→ **Your instructions**:
Count the lines below holding "will" and answer with that number only.
┌─ Exercise material
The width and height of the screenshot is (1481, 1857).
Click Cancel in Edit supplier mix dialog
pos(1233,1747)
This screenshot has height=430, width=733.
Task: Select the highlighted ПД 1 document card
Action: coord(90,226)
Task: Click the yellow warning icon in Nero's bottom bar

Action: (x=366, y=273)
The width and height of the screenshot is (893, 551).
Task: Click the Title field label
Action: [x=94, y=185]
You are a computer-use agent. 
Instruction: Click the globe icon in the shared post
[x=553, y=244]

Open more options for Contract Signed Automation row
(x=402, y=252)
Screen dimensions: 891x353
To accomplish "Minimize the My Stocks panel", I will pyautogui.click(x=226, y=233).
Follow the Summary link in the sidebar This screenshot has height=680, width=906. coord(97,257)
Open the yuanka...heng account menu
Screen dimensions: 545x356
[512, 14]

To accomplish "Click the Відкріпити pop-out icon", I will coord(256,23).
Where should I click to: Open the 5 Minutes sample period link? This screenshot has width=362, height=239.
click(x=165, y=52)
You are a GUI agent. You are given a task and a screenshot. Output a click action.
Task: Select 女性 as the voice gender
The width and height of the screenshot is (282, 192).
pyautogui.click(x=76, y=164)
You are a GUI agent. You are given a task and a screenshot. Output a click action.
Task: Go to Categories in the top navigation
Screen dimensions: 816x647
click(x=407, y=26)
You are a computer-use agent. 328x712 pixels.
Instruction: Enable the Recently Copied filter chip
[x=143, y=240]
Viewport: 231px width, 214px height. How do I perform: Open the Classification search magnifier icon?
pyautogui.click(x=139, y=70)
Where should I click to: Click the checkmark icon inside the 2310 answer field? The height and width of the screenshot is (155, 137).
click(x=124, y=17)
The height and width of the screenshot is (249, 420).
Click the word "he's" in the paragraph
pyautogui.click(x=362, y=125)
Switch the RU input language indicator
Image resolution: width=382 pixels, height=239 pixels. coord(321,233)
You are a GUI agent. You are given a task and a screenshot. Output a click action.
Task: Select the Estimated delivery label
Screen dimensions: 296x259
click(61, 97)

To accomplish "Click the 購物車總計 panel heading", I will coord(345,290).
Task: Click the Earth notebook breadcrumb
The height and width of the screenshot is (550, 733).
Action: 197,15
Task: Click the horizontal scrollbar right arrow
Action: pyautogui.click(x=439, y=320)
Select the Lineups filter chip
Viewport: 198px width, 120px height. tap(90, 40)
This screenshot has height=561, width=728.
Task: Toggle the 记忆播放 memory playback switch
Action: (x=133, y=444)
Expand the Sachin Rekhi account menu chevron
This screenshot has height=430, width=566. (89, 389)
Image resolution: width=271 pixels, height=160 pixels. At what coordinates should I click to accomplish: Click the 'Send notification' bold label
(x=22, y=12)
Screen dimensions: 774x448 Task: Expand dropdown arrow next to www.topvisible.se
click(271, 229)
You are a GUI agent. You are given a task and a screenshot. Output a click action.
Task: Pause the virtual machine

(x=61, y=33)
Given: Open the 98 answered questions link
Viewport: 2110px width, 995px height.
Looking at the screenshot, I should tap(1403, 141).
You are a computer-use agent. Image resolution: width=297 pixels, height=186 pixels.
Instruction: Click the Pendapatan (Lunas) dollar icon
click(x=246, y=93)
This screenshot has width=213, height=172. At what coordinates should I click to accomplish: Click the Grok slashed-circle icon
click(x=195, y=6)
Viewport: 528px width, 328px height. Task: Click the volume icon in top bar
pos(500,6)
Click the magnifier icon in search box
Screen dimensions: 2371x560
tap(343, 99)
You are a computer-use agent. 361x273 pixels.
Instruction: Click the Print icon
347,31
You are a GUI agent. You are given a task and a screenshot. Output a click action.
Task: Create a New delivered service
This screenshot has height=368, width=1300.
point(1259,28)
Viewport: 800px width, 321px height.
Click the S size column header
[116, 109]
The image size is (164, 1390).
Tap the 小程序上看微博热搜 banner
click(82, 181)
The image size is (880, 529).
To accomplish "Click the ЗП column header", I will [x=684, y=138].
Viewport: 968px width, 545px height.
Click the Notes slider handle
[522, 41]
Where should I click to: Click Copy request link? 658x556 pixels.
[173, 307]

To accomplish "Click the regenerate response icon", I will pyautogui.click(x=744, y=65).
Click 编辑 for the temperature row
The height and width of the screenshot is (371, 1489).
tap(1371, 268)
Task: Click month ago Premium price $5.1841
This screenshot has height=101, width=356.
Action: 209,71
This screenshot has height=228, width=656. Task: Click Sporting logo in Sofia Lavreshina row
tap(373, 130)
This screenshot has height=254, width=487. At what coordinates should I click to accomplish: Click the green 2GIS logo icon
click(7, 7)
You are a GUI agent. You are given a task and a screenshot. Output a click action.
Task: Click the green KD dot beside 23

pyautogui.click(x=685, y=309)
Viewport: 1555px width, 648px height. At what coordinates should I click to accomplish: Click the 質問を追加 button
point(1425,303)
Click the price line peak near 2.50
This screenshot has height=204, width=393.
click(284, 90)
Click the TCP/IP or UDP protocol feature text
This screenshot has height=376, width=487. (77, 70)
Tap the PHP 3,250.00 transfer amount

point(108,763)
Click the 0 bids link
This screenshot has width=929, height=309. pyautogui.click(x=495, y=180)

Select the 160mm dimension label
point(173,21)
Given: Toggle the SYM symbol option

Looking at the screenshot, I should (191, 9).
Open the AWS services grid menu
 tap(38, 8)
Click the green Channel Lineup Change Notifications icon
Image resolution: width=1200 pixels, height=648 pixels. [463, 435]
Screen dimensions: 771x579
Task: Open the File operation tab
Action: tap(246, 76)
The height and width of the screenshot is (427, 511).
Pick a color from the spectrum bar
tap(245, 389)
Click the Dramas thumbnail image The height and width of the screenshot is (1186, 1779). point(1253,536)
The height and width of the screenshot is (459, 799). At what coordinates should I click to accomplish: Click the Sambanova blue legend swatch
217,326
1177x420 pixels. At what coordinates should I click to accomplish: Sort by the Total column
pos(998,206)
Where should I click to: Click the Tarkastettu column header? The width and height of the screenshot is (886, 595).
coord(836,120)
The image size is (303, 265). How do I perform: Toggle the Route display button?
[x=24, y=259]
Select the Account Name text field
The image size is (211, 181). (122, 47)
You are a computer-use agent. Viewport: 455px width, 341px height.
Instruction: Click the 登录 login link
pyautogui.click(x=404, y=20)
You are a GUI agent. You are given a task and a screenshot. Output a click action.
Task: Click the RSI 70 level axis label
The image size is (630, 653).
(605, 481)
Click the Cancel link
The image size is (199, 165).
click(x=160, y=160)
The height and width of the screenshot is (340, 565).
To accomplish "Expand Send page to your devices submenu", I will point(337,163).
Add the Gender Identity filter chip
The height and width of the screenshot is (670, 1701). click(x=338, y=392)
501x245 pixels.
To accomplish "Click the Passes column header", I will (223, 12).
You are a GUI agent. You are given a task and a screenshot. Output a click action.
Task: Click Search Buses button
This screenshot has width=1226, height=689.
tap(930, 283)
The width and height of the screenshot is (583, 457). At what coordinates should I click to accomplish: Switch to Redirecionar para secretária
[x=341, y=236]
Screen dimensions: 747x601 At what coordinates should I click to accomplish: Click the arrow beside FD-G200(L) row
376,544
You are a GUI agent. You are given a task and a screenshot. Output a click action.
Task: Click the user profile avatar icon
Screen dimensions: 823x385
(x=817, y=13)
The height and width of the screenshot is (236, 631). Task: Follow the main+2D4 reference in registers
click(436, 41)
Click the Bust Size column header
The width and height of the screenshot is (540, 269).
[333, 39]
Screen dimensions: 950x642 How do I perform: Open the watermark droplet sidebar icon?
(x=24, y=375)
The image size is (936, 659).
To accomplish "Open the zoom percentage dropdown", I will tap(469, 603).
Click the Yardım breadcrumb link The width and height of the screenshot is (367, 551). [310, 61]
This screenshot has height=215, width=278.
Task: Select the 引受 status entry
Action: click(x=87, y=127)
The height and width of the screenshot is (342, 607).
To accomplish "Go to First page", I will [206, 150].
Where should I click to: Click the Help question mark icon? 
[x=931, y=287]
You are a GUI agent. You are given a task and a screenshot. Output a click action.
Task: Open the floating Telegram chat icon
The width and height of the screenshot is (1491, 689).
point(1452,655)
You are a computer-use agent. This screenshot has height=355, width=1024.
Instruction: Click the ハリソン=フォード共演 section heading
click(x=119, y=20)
└─
→ **Output of the exercise**:
9